O software é participativo. As
classificações dos produtos são chamadas de campanhas, e podem ser criadas por
qualquer usuário, dentro de algumas categorias. Algumas delas: direitos dos
animais, justiça econômica, meio ambiente, comida, direitos humanos, direitos
das mulheres. O usuário escolhe participar das campanhas que quiser e, em
seguida, pode passar a escolher um produto de acordo com seus princípios pessoais.
No Brasil, ainda é bastante
difícil achar produtos que estejam em listas. Isso pode ser rapidamente
alterado. Depende apenas de que usuários da internet comecem a registrar
produtos e criar campanhas. Isso permitiria diversos tipos de boicote: contra
empresas que financiam certos políticos; contra uma indústria que esteja na
lista do trabalho escravo; ou alguma marca cujo presidente mostrou-se contra os
direitos das mulheres, por exemplo. Para testar, escaneamos o código de barras
de dois produtos. O primeiro foi uma câmera Canon. Sobre ela, o aplicativo
avisou: “você apoia esta marca por responsabilidade ecológica”, e mostrou que a
marca está na lista positiva de “Energia limpa e renovável”. Acessamos seu site
e vimos que realmente há uma campanha de reciclagem de toners de suas
impressoras, por exemplo.
Já no momento
em que fotografamos o código de barras de um cosmético da L’Oreal, o Boycott
advertiu: “evite este produto”. Em seguida, explica: a marca faz parte do
conglomerado da Nestlé.

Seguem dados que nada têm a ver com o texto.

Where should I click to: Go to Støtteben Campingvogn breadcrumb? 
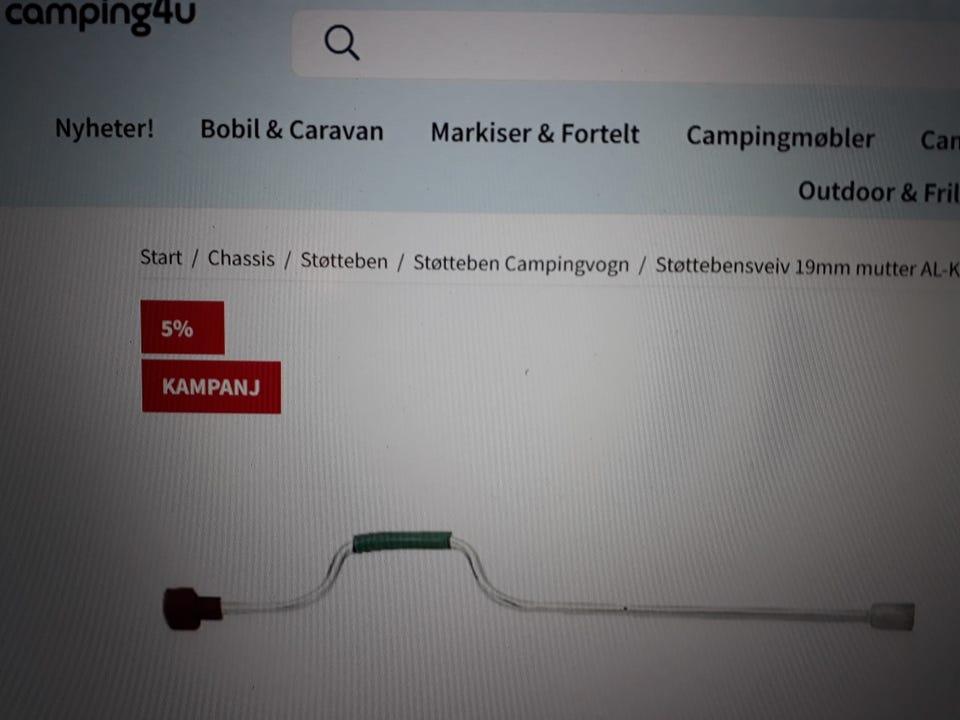520,264
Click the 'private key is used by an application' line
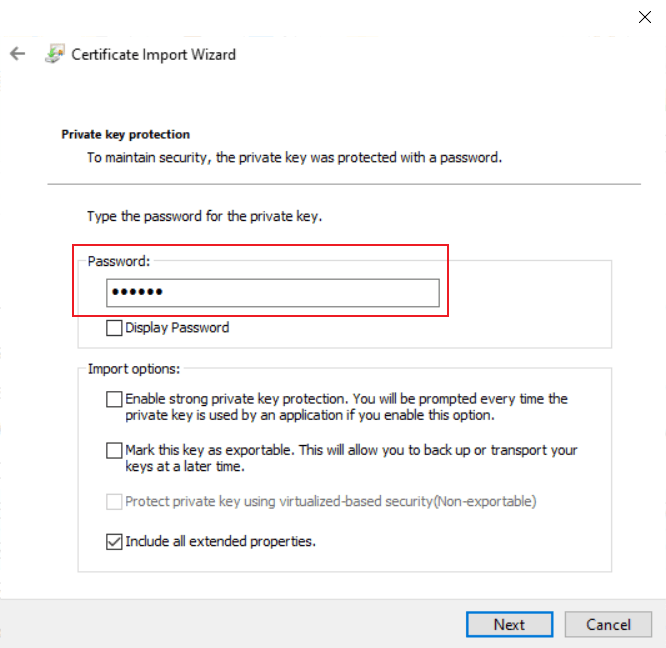The image size is (666, 648). pos(310,414)
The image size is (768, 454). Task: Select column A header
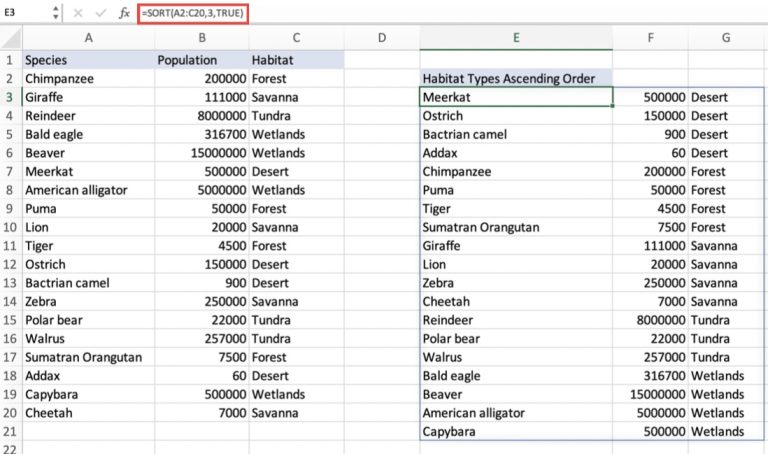coord(87,38)
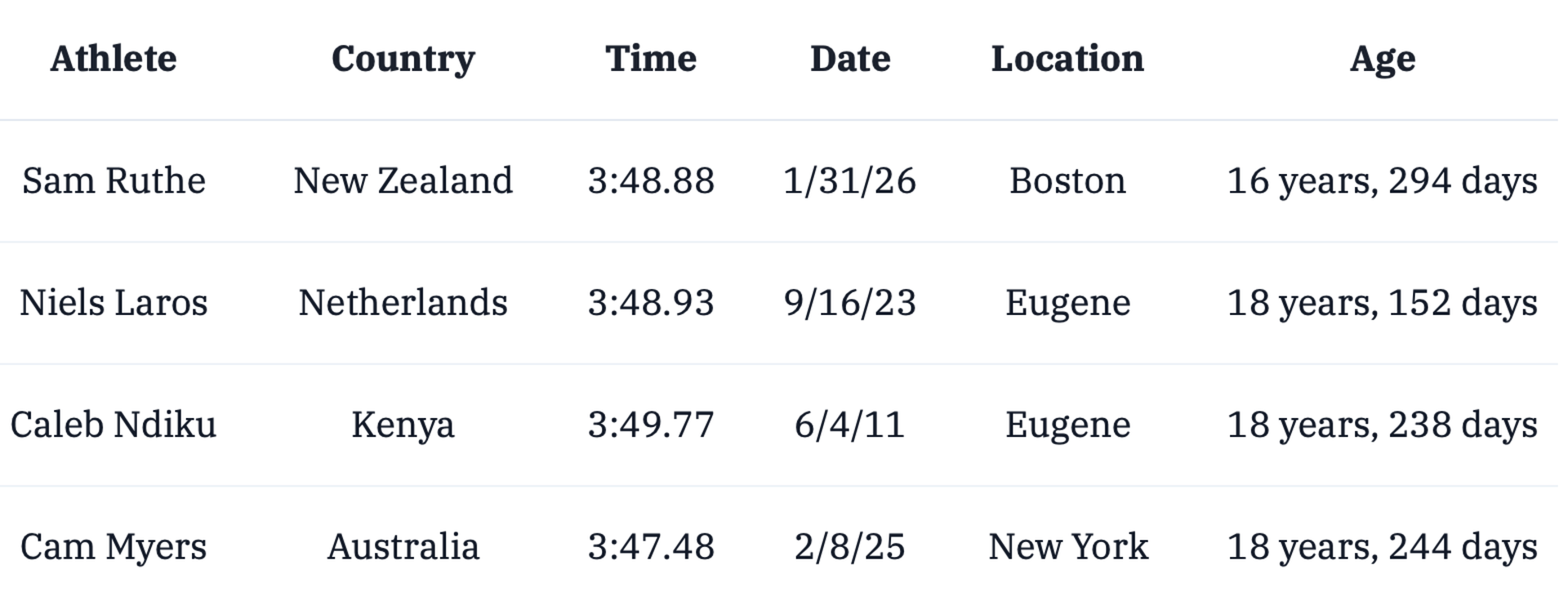Click the Australia country cell

[x=403, y=546]
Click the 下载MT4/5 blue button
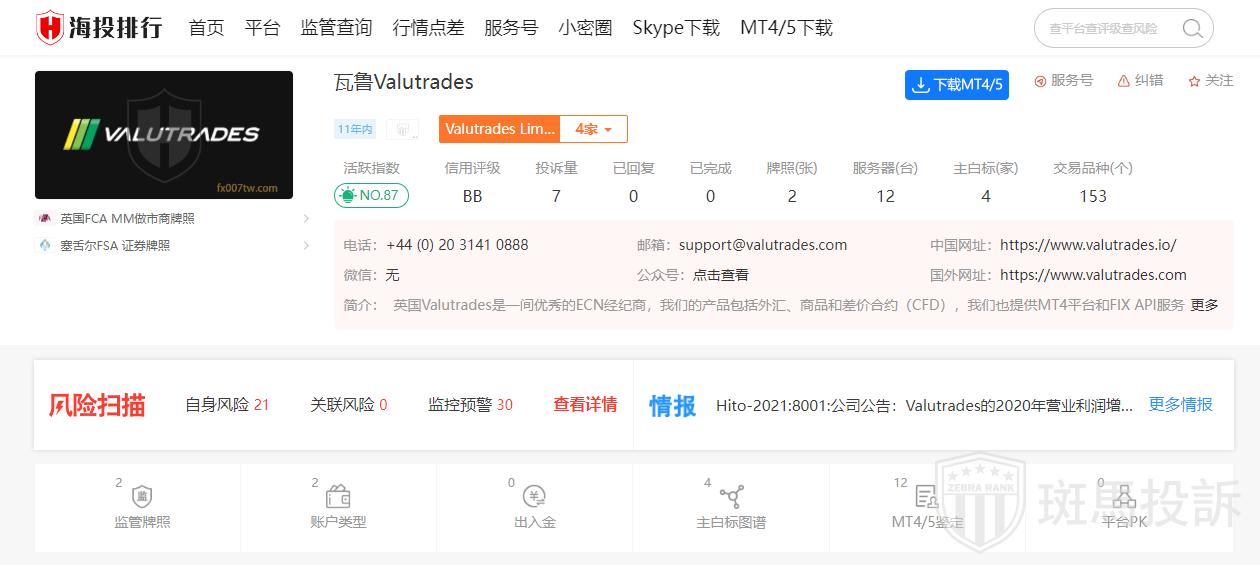This screenshot has width=1260, height=565. click(x=956, y=85)
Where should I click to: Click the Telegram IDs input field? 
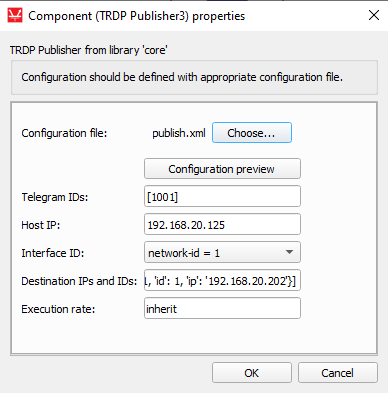(222, 196)
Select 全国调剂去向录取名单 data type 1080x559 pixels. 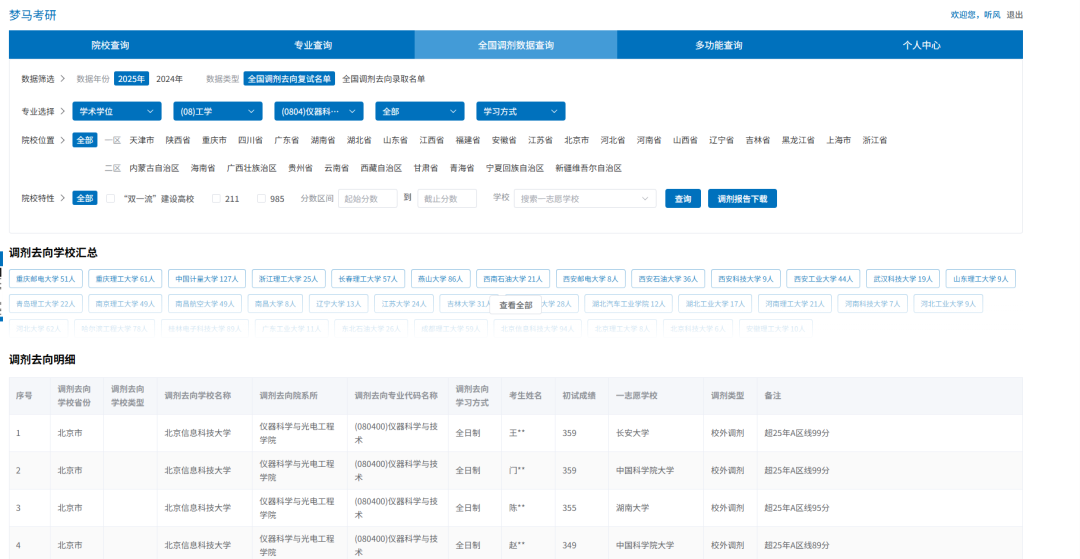pos(383,79)
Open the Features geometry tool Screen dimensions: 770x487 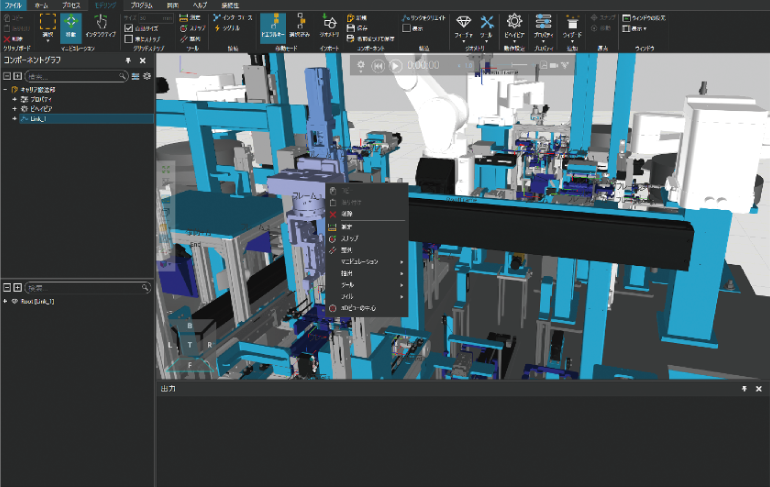click(x=463, y=26)
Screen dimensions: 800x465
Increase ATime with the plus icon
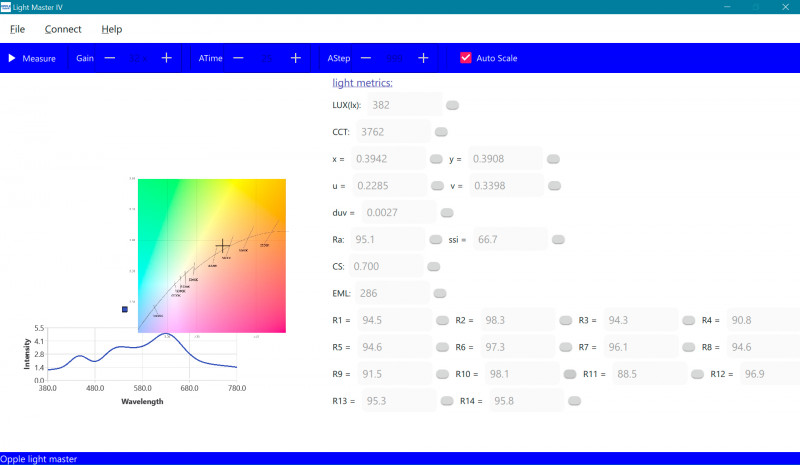click(296, 58)
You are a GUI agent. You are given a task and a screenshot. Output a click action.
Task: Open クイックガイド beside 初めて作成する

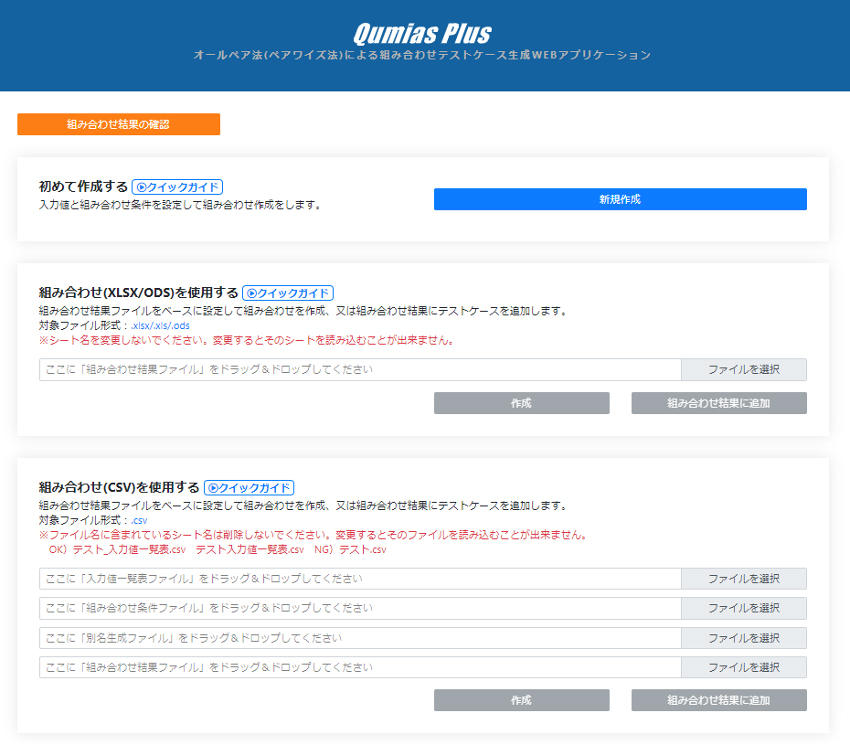click(x=177, y=187)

Por isso, está na lista suja de uma campanha de boicote
à multinacional. O movimento adverte que o presidente da empresa, Peter
Brabeck-Latmathe, já afirmou que “o acesso à água não é um direito humano”, e
sua a indústria rouba a água potável de uma pequena comunidade no Paquistão,
deixando seus habitantes passarem sede.
A L’Oreal ainda pertence a
outra campanha: a “Long live Palestine, boycott Israel” (“longa vida à
Palestina, boicote Israel”). Esta é uma das de mais sucesso nas últimas
semanas, como afirma a página de trends do aplicativo — já tem 230 mil
seguidores. “A L’Oreal estabeleceu Israel como seu centro comercial no Oriente
Médio e aumentou o investimento e atividades manufatureiras”, alerta. Se
acreditar que deve haver um boicote econômico a Israel, após o massacre na
faixa de Gaza das últimas semanas, o consumidor pode escolher não comprar a
marca. Se fizesse isso sozinho, sua ação não seria nem levemente sentida pela
marca de cosméticos. Mas, em rede, essa atitude tende a crescrer
consideravelmente — e, talvez, pode chegar até a incomodar a gigante Nestlé.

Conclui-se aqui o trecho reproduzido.